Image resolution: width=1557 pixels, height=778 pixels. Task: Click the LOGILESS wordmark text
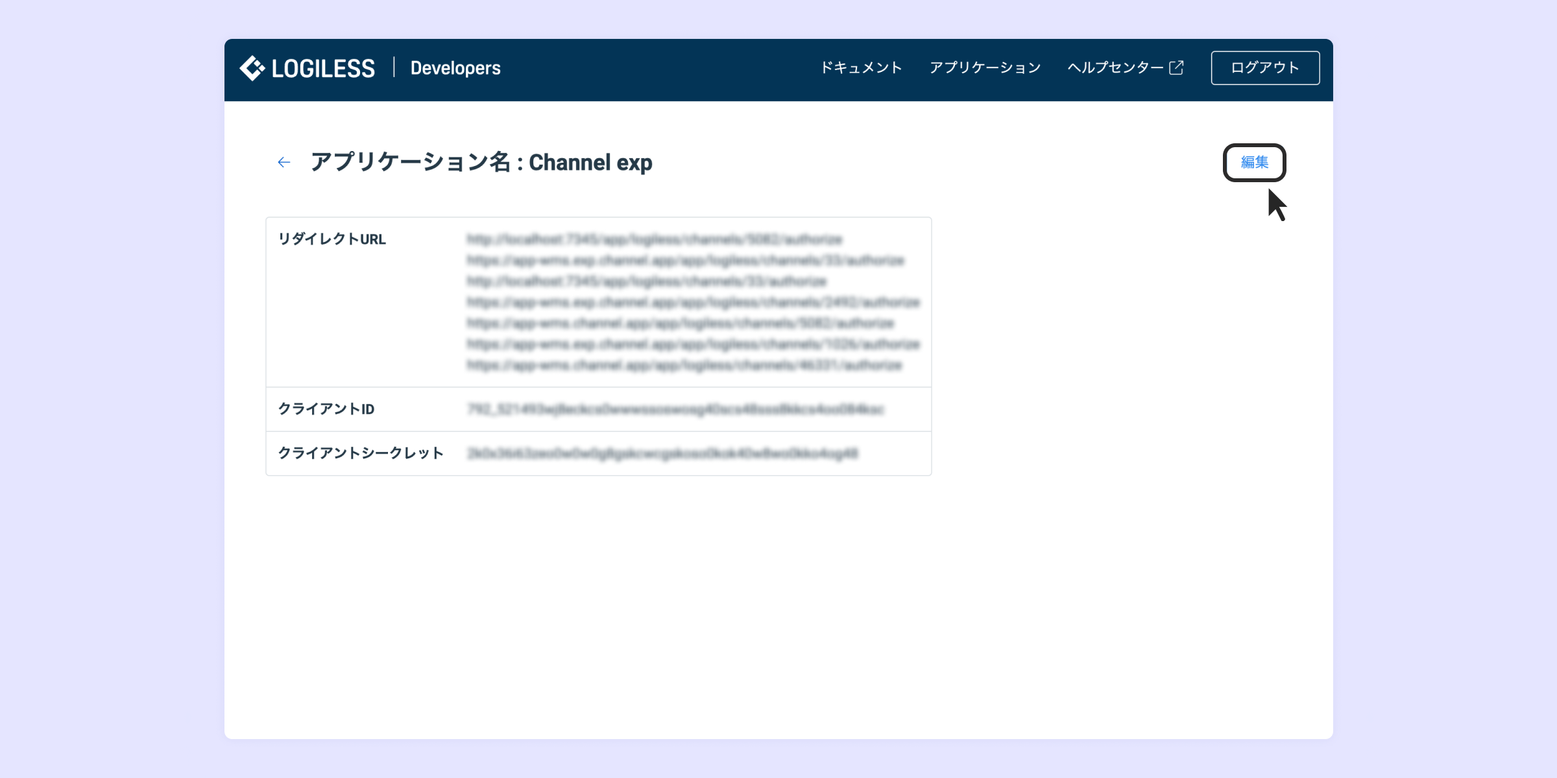point(323,68)
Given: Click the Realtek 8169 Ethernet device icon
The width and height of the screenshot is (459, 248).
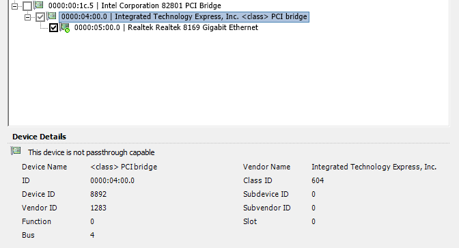Looking at the screenshot, I should [65, 27].
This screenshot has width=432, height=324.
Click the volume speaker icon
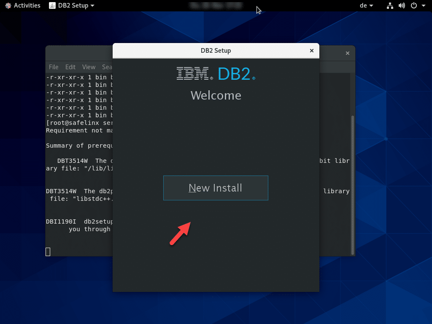402,5
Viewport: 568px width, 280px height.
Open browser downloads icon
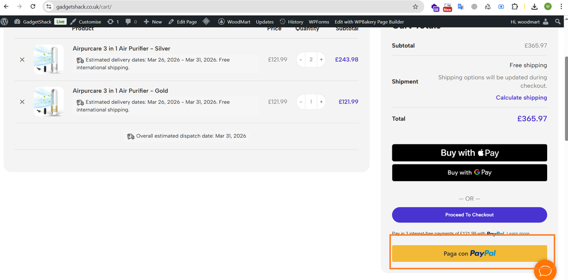[x=534, y=7]
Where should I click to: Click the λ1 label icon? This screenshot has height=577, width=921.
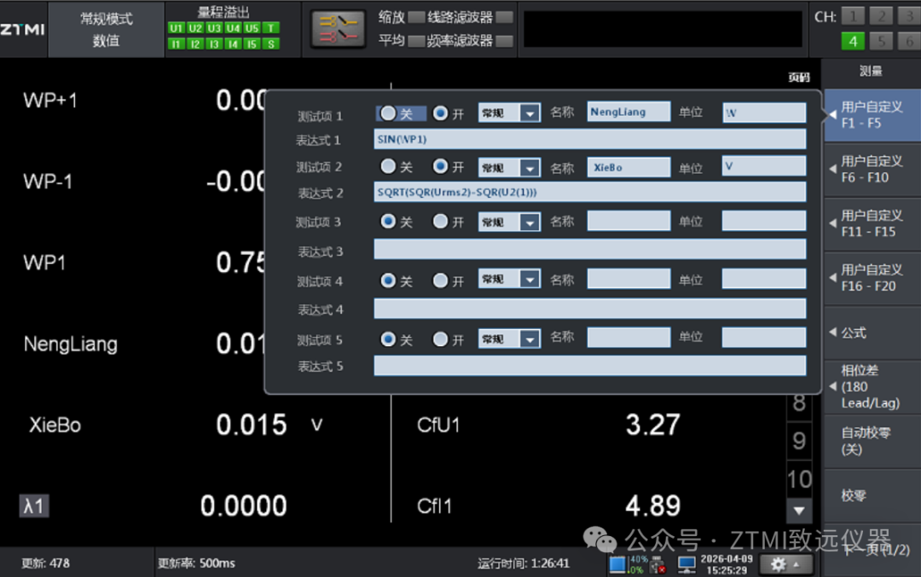(34, 506)
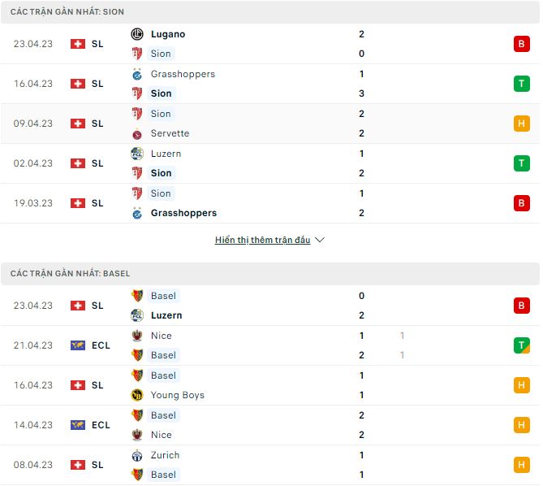The height and width of the screenshot is (486, 543).
Task: Click the ECL league label on 14.04.23
Action: click(101, 425)
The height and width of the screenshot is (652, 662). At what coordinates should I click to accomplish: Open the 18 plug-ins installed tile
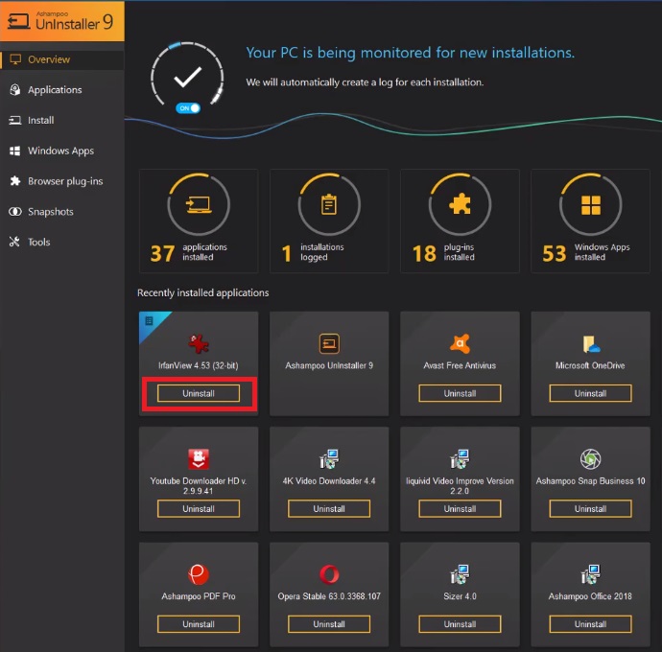[x=460, y=220]
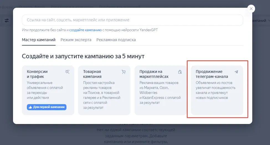Switch to the Режим эксперта tab
Screen dimensions: 270x145
[76, 40]
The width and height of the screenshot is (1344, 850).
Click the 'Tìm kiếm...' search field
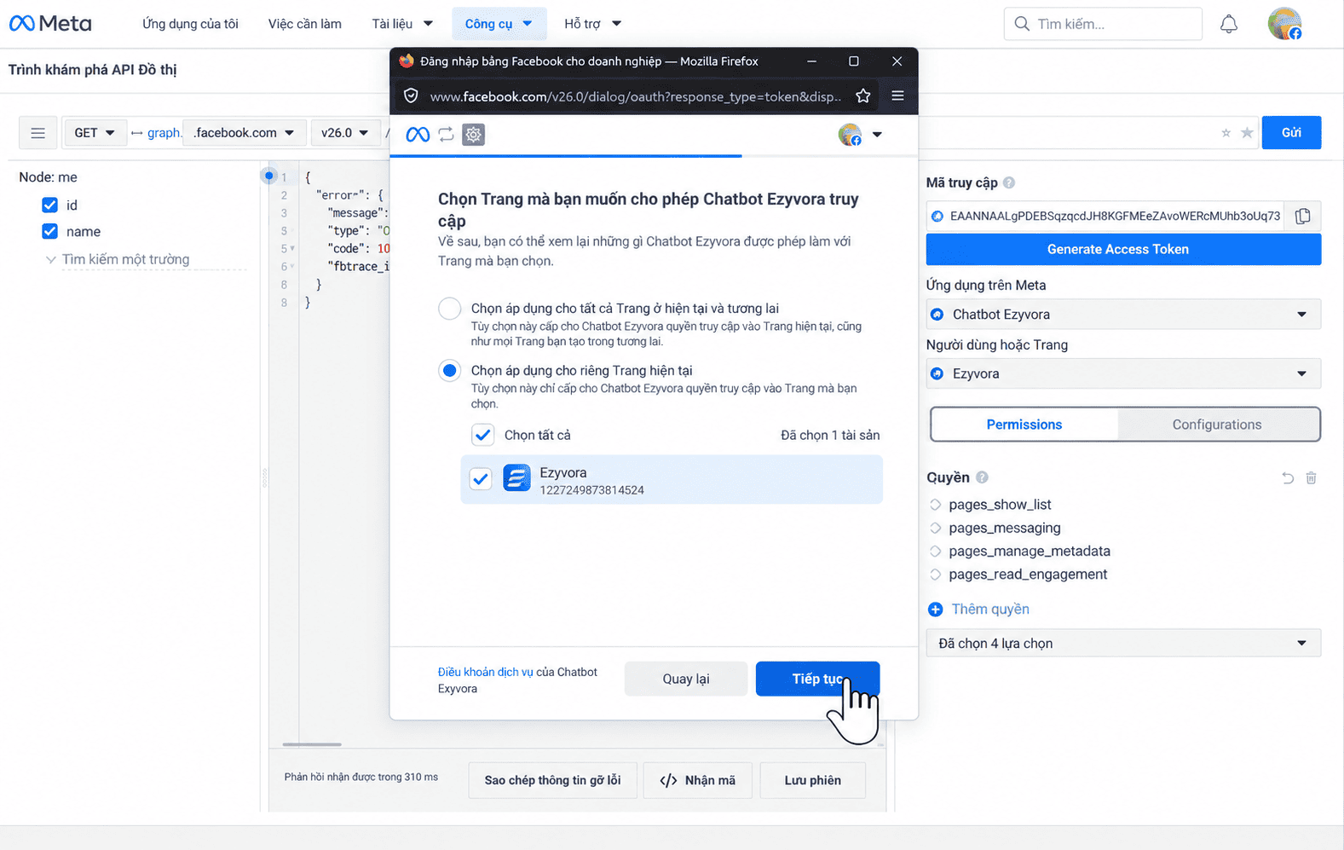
=-=-=-=-=
### THE PROBLEM:
Copy every one of the entries above word for word, omitting the pictures.

### OUTPUT:
Image resolution: width=1557 pixels, height=778 pixels. Task: Click the LOGILESS wordmark text
point(323,68)
Given: Click the Realtek 8169 Ethernet device icon
The width and height of the screenshot is (459, 248).
Looking at the screenshot, I should [65, 27].
This screenshot has width=432, height=324.
Click the volume speaker icon
402,5
Viewport: 568px width, 280px height.
Open browser downloads icon
[x=534, y=7]
Where should I click to: Click the λ1 label icon? This screenshot has height=577, width=921.
(34, 506)
The height and width of the screenshot is (486, 543).
Task: Click the ECL league label on 14.04.23
Action: click(101, 425)
The height and width of the screenshot is (652, 662). At what coordinates should I click to accomplish: Open the 18 plug-ins installed tile
[x=460, y=220]
Switch to the Режим эксперта tab
Screen dimensions: 270x145
[76, 40]
The width and height of the screenshot is (1344, 850).
Click the 'Tìm kiếm...' search field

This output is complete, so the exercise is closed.